The event was part of Oakland Style Week, highlighting the city’s DIY, art-forward sneaker culture, which extends far beyond collectable Jordans and designer tags. With longstanding ties to street fashion and grassroots movements, the city has become a hub for independent designers, sustainability-focused artists and local businesses that quietly influence the broader sneaker scene.
“Oakland is kind of a slept-on cultural driver for the whole country and you could say globally,” said Jeff Perlstein, Art of Sneakers host and co-founder of SoleSpace Labs, an organization that teaches sneaker repair workshops.
Oakland’s sneaker culture, Perlstein said, is also political, with roots in movements like the Black Panthers. “Their particular style, interwoven with their politics and their understanding of the importance of cultural work and making social change, that kind of undergirds a lot of what we do,” he said.
Oakland’s creativity derives from its activism, which makes the community special, said Brittany Abangan, a self-described sneakerhead and organizer of SneakHER Supper, which invites women to celebrate fashion and culture over food and drinks. “You see a lot of that in the way that we dress, in the way that we carry ourselves, especially in the creative community,” she said.
Abangan hopes SneakHER Supper will help establish Oakland as a “fashion house” and bring in more local sneaker-oriented events.
“We feel like we always have to go outside of the Bay area to kind of get that culture,” she said. “I know that we’re here. But we just don’t know how to find each other.”

Andrés Salerno, aka Stepkicks510 or Stepwise, had three shoes on display at the Art of Sneakers.
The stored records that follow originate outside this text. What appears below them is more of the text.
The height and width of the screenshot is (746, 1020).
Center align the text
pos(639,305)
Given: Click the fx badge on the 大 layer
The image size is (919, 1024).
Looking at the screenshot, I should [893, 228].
Each pair was inspired by the famed “what the” design. Essentially a “Frankenstein” combination of different patterns and colors, the concept originated with Nike releases across different sneaker models and athlete collaborations. The event was a rare chance, Salerno said, to physically meet fellow sneaker artists that he had interacted with online.
“It’s really nice to come together with a bunch of other people that are in this pretty niche world,” he said.
In contrast to larger markets like New York City or Los Angeles, Oakland’s sneaker scene revolves around indie creators and their grassroots innovations. It is less fixated on celebrity endorsements and sneaker collecting or reselling than it is on social commentary and identity.
At the Art of Sneakers, that was evident in an Air Jordan 1 made entirely from biomaterials, stilettos made from deconstructed Nikes and a “floating cleat pyramid” designed by artist Dania Cabello. The latter was an extension of Cabello’s previous project called “memory and motion,” which began as a community altar made from 313 soccer balls dedicated to people who had died.
“‘Memory and motion honors the transient nature of this life — that we’re here one minute, we’re gone the next. You have a physical object one minute, in this case it’s soccer cleats, that will be donated and they’ll pass forward to another athlete eventually,” said Cabello.
In Oakland, sneakers are not just products. They are an outlet for creation, expression and cultural impact enjoyed by a community sharing a love for shoes. Here, sneaker creators are turning the leather and rubber underneath their feet into something human.